WORK TO COMPLETE: Please copy out each line of the listing that contains the word "Task".

RECORDED DATA:
◆ ◆ ◆ ◆ ◆
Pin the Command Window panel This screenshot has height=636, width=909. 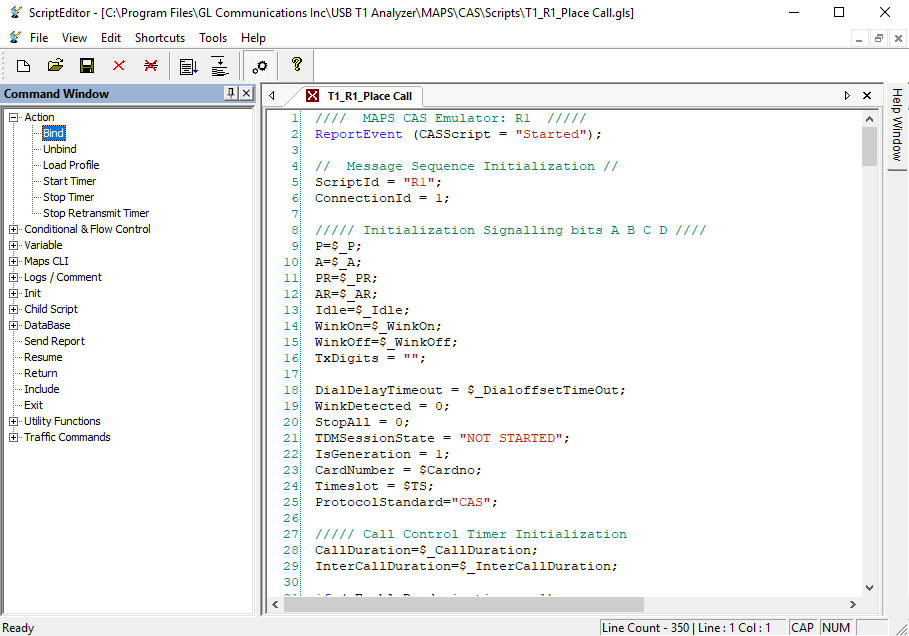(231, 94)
◆ ◆ ◆ ◆ ◆
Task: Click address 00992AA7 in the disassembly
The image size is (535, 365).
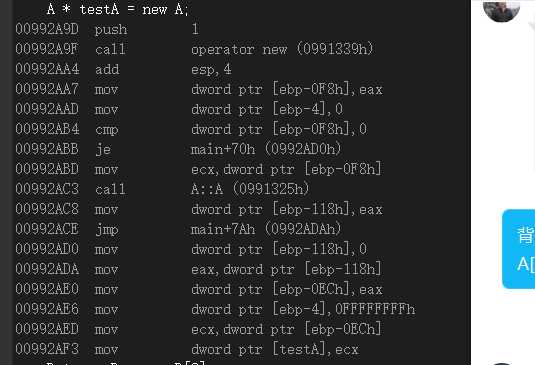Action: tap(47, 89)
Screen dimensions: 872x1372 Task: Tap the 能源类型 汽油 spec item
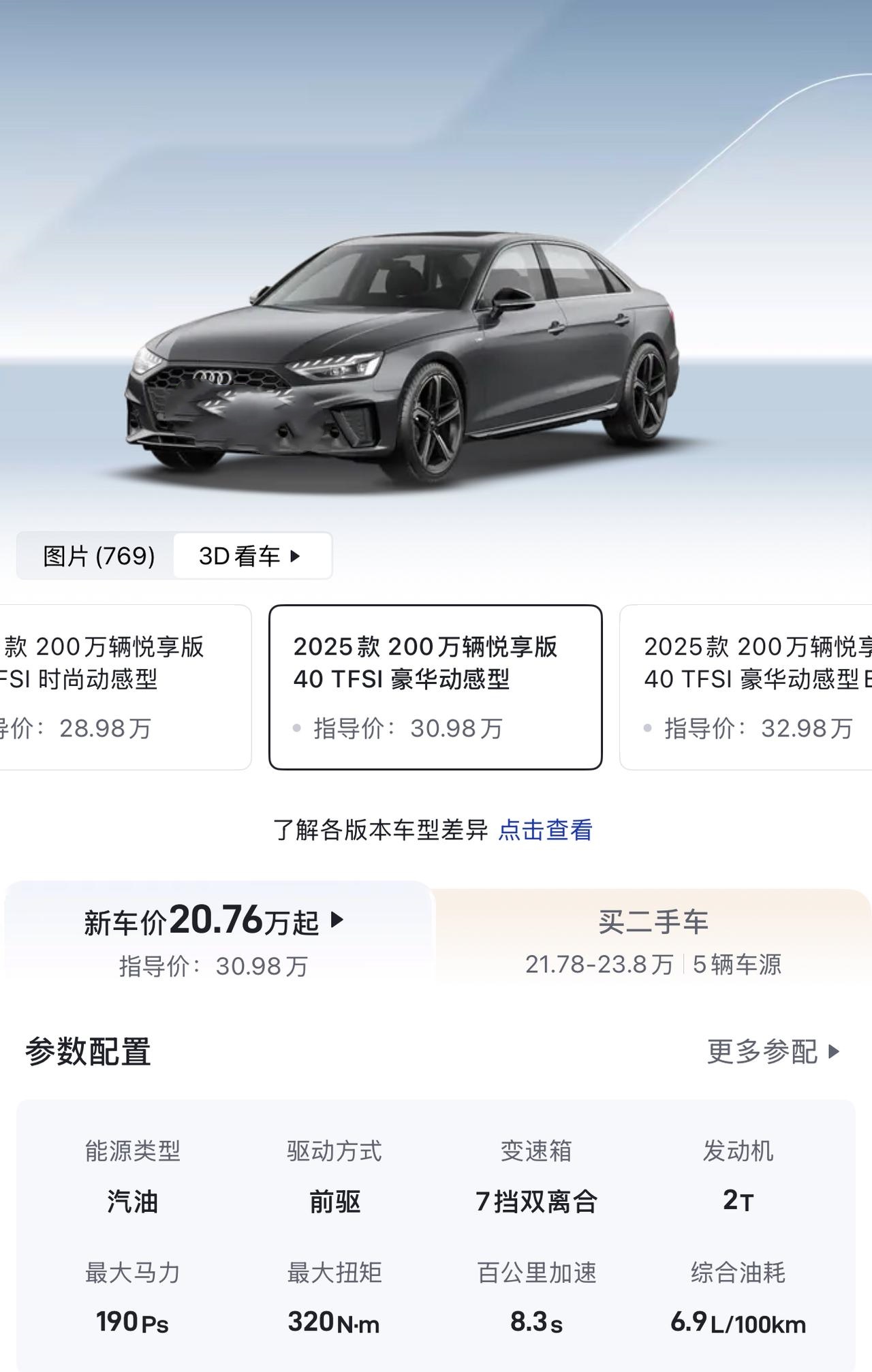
◆ ◆ ◆ ◆ ◆
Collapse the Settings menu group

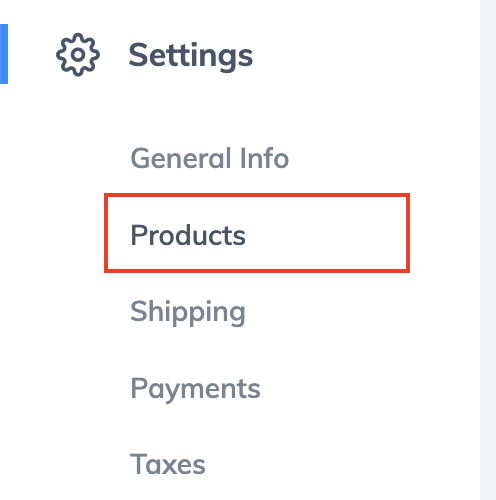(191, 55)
◆ ◆ ◆ ◆ ◆
SOLVED PROBLEM:
Task: Click address 00992AA7 in the disassembly
Screen dimensions: 872x1372 Task: Tap the 能源类型 汽油 spec item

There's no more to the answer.